Accordingly, unlike the related art, thick and large substrates 155 having a large amount of deflection may be loaded without damage and supplied to the stage 290 of the apparatus 200. This is made possible by the transfer robot control system according to the present invention which grasps the thickness of the substrate 155 accommodated in the cassette 150 and controls the transfer robot 500 by changing the teaching position accordingly.

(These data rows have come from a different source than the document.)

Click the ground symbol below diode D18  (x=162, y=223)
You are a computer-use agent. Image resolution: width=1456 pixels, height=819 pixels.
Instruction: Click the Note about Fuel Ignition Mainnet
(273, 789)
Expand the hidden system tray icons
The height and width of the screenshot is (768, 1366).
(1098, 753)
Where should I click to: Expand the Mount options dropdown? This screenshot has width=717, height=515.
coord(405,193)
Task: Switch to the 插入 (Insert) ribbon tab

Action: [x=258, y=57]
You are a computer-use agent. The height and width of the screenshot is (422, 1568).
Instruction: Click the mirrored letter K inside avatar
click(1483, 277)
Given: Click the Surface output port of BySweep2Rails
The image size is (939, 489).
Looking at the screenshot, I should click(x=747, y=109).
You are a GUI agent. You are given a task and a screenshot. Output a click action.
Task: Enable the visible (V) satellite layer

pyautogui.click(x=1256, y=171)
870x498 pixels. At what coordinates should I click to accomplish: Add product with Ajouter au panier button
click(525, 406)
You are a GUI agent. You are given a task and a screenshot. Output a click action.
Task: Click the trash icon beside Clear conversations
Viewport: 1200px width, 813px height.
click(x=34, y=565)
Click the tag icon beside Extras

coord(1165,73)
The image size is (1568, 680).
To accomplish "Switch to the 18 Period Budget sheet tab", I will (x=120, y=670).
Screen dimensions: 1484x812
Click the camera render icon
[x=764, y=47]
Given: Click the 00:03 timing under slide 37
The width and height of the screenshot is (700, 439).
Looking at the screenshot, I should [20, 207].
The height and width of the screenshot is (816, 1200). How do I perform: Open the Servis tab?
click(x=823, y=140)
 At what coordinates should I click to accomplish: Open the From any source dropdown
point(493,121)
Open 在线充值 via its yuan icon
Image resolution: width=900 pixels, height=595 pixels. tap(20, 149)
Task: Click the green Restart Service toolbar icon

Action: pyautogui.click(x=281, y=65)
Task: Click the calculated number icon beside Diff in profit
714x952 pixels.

This will be described in more detail with reference to the drawings.

Referring to Figure 7, the transfer robot control system according to the present invention is provided with a means for detecting information about the thickness of the substrate 155 accommodated in the cassette 150. Here, the means includes, for example, a first reader 621, a second reader 622, and a third controller 605. For the sake of understanding, the description of the components constituting the means will be described together briefly describing the process before the substrate 155 is received in the cassette 150 before the LCD manufacturing process begins.

In general, the substrates 155 used in the LCD manufacturing process are supplied to the manufacturing plant in the state of being loaded in the glass box 610 according to the same specifications. A bar code 611 is provided on the outside of the glass box 610 supplied to the manufacturing plant, and the bar code 611 has information for confirming the specification of the substrate 155 loaded inside the glass box 610. have.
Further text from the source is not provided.